- Born: 1968 (age 57–58) Kilembe, Kasese District Uganda
- Citizenship: Uganda
- Education: Makerere University (Bachelor of Science in civil engineering) University in the Netherlands (Master of Science in civil engineering) (Doctor of philosophy in civil engineering)
- Occupations: Civil engineer, business executive, and academic
- Years active: 1996–present
- Title: Executive director Uganda Electricity Generation Company Limited

= Harrison Mutikanga =

Ugandan civil engineer and academic

Harrison E. Mutikanga is a Ugandan civil engineer, business executive, and academic in Uganda. He is the managing director and the chief executive officer of the Uganda Electricity Generation Company Limited.

==Background and education==
Mutikanga was born in 1968 to the late George William Rwimo and Joselyne Mary Rwimo of Nyakabingo in Kisoro district, in Kilembe, Kasese District, where George was employed at the time. Mutikanga was the second-born, in a family of five boys and one girl.
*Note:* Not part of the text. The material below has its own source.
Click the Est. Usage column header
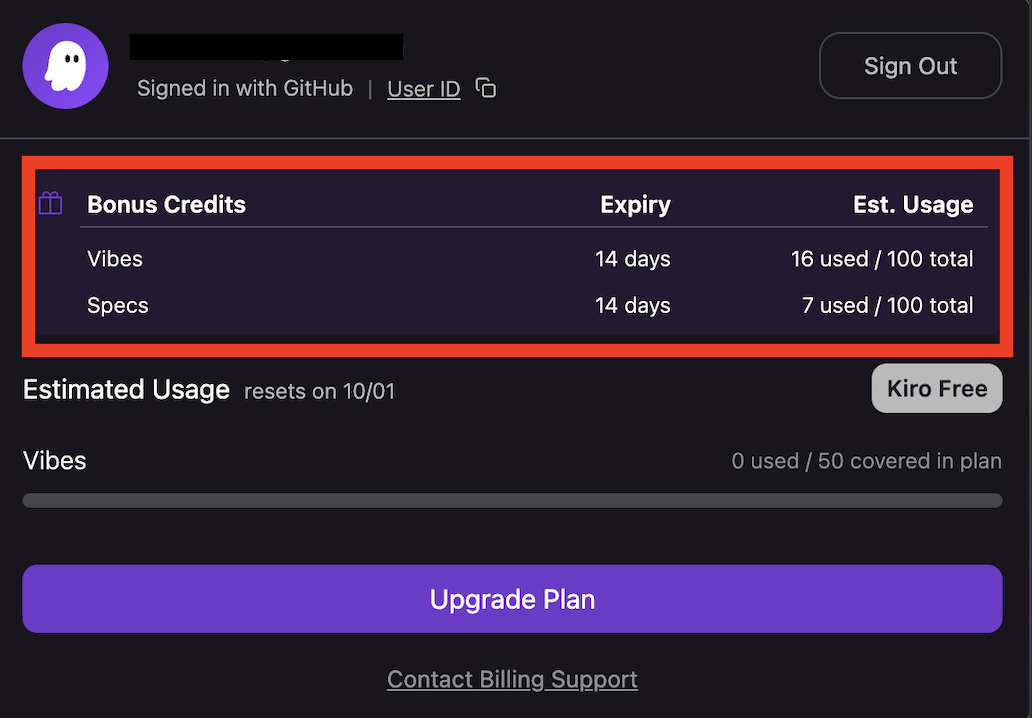This screenshot has height=718, width=1032. click(x=912, y=205)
He first attended Bulembeya Primary School in Kilembe, but while in grade 2, his father developed medical problems and the family relocated to Kisoro District. In Kisoro, he moved around in several elementary schools. He finished his primary schooling from grade 4 to grade 7 at Kabindi primary school.

He attended Mutolere Secondary School in Mutolere, Kisoro for his O-Level studies. He transferred to Makerere College School for his A-Level education, where he studied physics, chemistry, and mathematics. He was admitted to Makerere University to study civil engineering, graduating with a Bachelor of Science in civil engineering. He later earned, from a university in the Netherlands, both a Master of Science and a Doctor of Philosophy in civil engineering.

==Career==
When Mutikanga left Makerere, he worked for the National Water and Sewerage Corporation (NWSC) and was posted to Jinja as area manager. He worked for NWSC for 20 years, when an advertisement for UEGCL's chief executive officer appeared in a newspaper. He applied and was selected as the best out of 23 applicants.
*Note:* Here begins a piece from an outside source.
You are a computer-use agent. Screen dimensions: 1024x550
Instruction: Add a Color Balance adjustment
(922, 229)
At UEGCL, he oversees generation of electricity at the two government-owned power stations of Nalubaale and Kiira. He is also responsible for overseeing the construction of the 183 megawatt Isimba Hydroelectric Power Station and the 600 megawatt Karuma Hydroelectric Power Station.

==Other responsibilities==
Mutikanga is a married father of four children.

He formerly worked as a part-time lecturer at Uganda Christian University in Mukono.

He is a member of the Engineers Registration Board of Uganda. He is a board member of Malaria Free Uganda, a public private initiative by the government of Uganda under Ministry of Health charged with creating an enabling environment for private sector participation and stakeholder engagement in Malaria elimination in Uganda by 2030.